Acinetobacter baumannii infections in Amazon Region driven by extensively drug resistant international clones, 2016-2018.

BACKGROUND: Acinetobacter baumannii is a leading cause of nosocomial infections. This species is characterised by the presence of pandemic lineages (International Clones) that present a broad antimicrobial resistance profile.
OBJECTIVE: To perform the molecular epidemiology of carbapenem-resistant A. baumannii from a clinical setting in the Amazon Basin, and to characterise their antimicrobial resistance determinants.
METHODS: The genetic relationship of carbapenem-resistant A. baumannii were assessed by pulsed-field gel electrophoresis (PFGE) and multilocus sequence typing (MLST). Class A, B and D β-lactamase genes were screened by polymerase chain reaction (PCR) and sequencing. The antimicrobial susceptibility profile was obtained by Disc-diffusion method and minimum inhibitory concentration (MIC) determination.
FINDINGS: All carbapenem-resistant A. baumannii strains belonged to three international clones, IC-1, IC-5 and IC-6, the latter recently reported by the first time in Brazil. The major determinant of carbapenem resistance in IC-1 and IC-5 strains was bla OXA-23, associated with ISAba1 and ISAba3, respectively, while IC-6 harboured the bla OXA-72.
CONCLUSIONS: The A. baumannii epidemiology in Brazilian Amazon Region was unknown. It was demonstrated that A. baumannii XDR international clones were responsible for nosocomial infections in Boa Vista during 2016-2018, revealing that the epidemiological scenario of A. baumannii infections in Amazon Region resembles those from the cosmopolitan regions worldwide.

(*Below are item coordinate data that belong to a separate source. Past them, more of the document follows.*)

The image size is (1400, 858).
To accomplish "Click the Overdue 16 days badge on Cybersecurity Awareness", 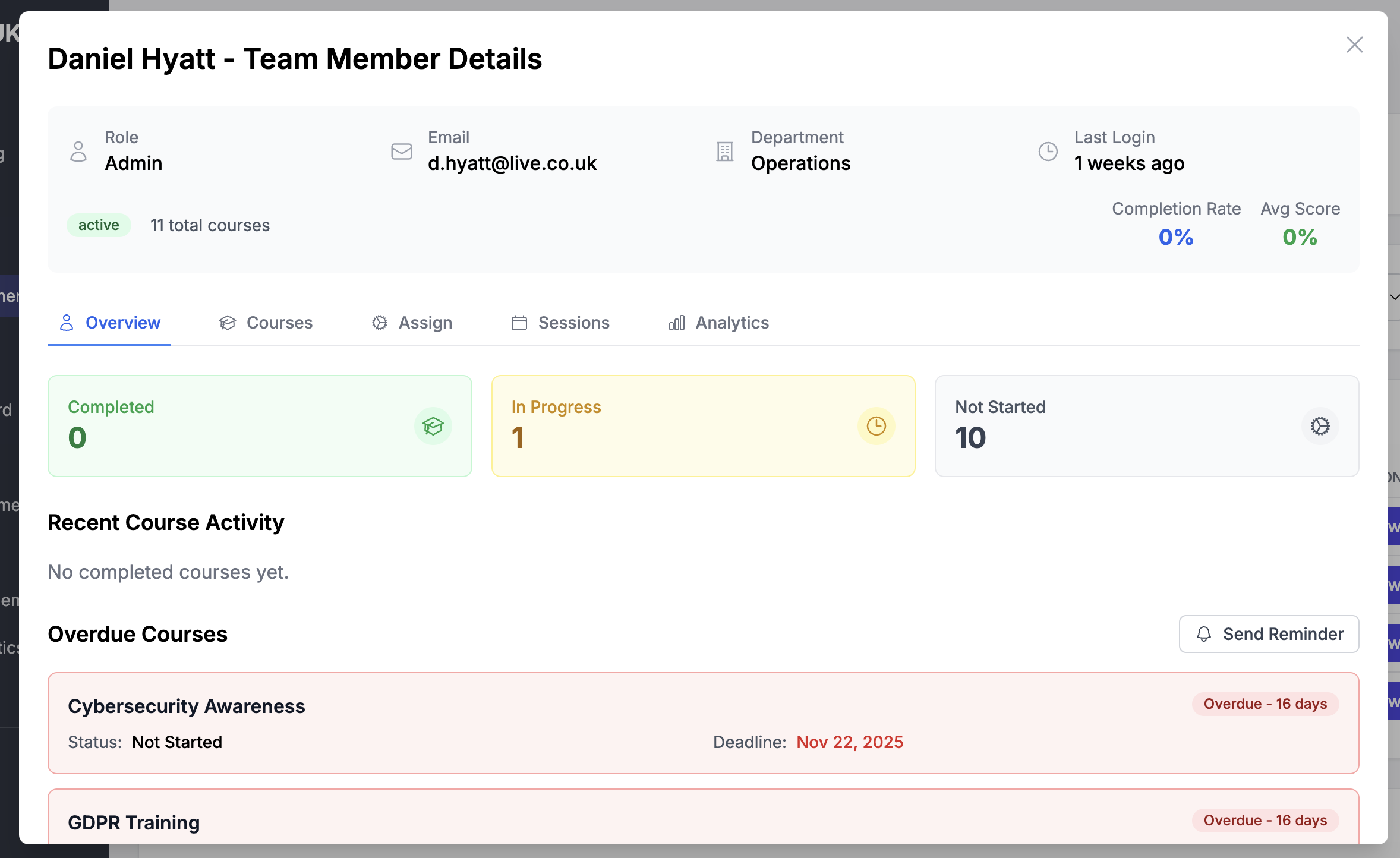I will (x=1265, y=704).
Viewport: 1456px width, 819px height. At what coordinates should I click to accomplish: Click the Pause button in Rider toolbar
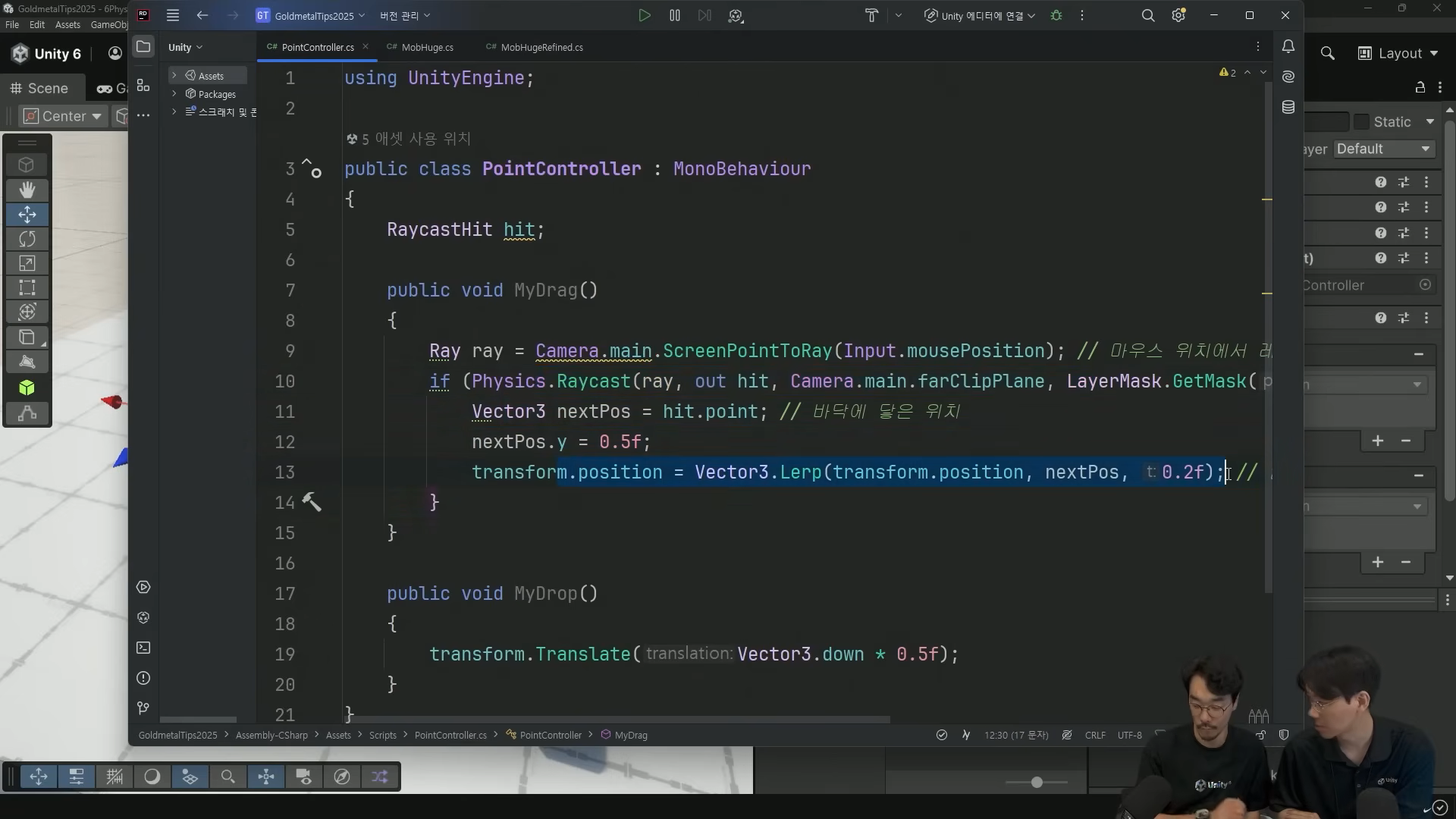point(674,15)
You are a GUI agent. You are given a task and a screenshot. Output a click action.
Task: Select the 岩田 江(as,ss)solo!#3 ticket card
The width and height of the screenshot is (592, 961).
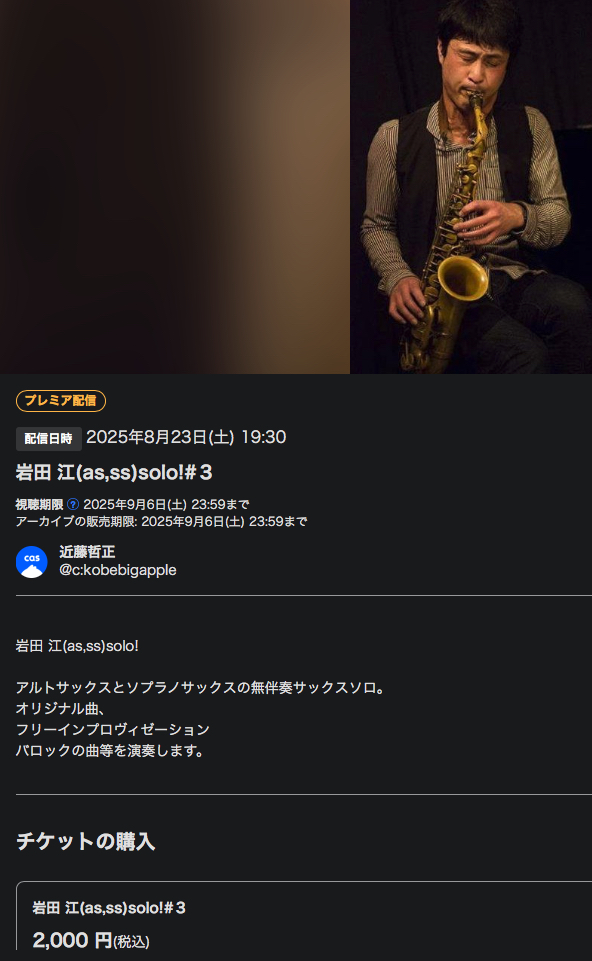tap(304, 921)
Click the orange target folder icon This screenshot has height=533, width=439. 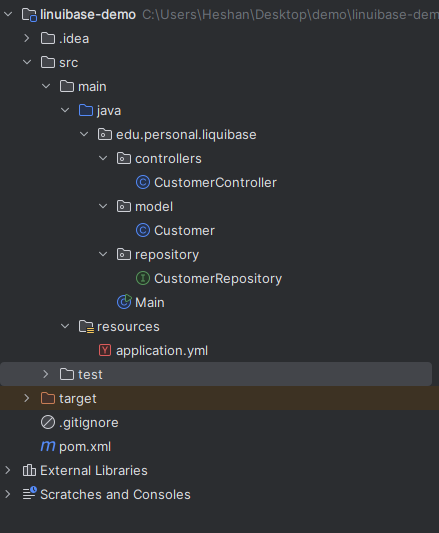point(48,398)
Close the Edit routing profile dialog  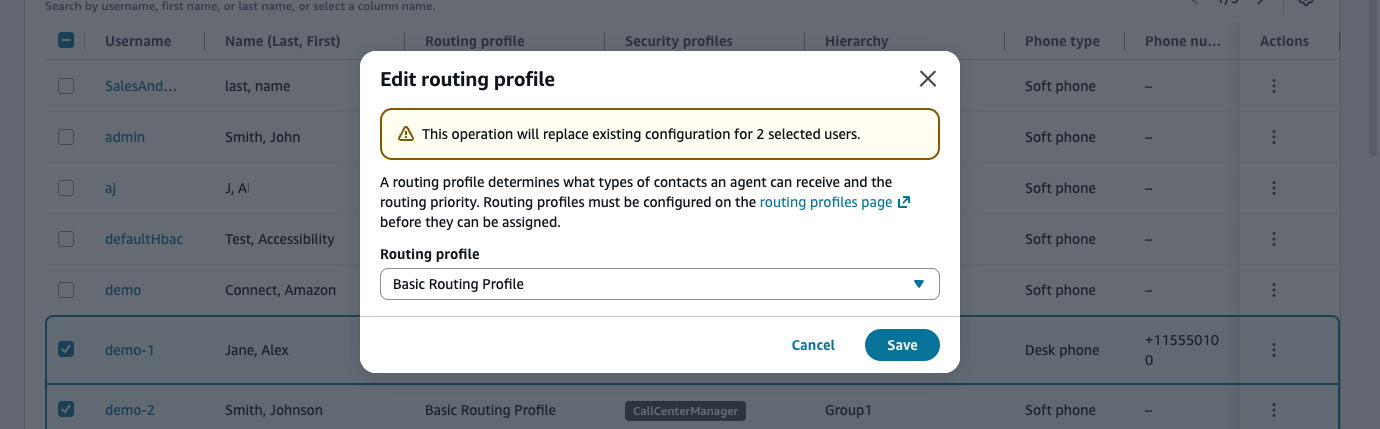pyautogui.click(x=927, y=79)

Acinetobacter baumannii has emerged in recent years as a leading cause of nosocomial infections associated with a longer hospital stay and higher mortality, representing a public health problem of major concern worldwide. A. baumannii presents the long-term ability to survive on inanimate surfaces, and this persistence seems to contribute to its person-to-person transmission, intra- and inter-hospital outbreak spread, and national and international clonal dissemination. Additionally, this species is characterised by remarkable capabilities for the acquisition of antibiotic resistance genes (ARGs). High-risk pandemic lineages, named international clones (ICs), presenting high capacity to persist in clinical environments and a broad antimicrobial resistance profile have been associated with outbreaks in several cosmopolitan regions around the world. ,

Carbapenem resistance is a major therapeutic concern in Acinetobacter and it is usually mediated by carbapenem-hydrolysing class D β-lactamase (CHDL) from OXA Family, such as bla OXA-23-like, bla OXA-58-like, bla OXA-24-like, bla OXA-143 and bla OXA-235. , , In Brazil, the carbapenem resistance rates are around 80.7% as a consequence of bla OXA-23 dissemination by some pandemic lineages, such as those from CC15, CC79 and CC1 (international clone IC-1). , , The bla OXA-23 is frequently found downstream the ISAba1 sequence, which accounts for its mobilisation and supports its overexpression due to the presence of a strong promoter. , ,

The epidemiology of clinical A. baumannii and its antibiotic resistance determinants are concentrated in densely populated cosmopolitan cities from the South and Southeast Brazilian regions. , , Considering that Brazil is a country with continental dimensions and with contrasting demographical features, it is crucial to gain insights about the epidemiological scenario and the dynamics of carbapenem resistance in other geographical regions outside these cosmopolitan sites.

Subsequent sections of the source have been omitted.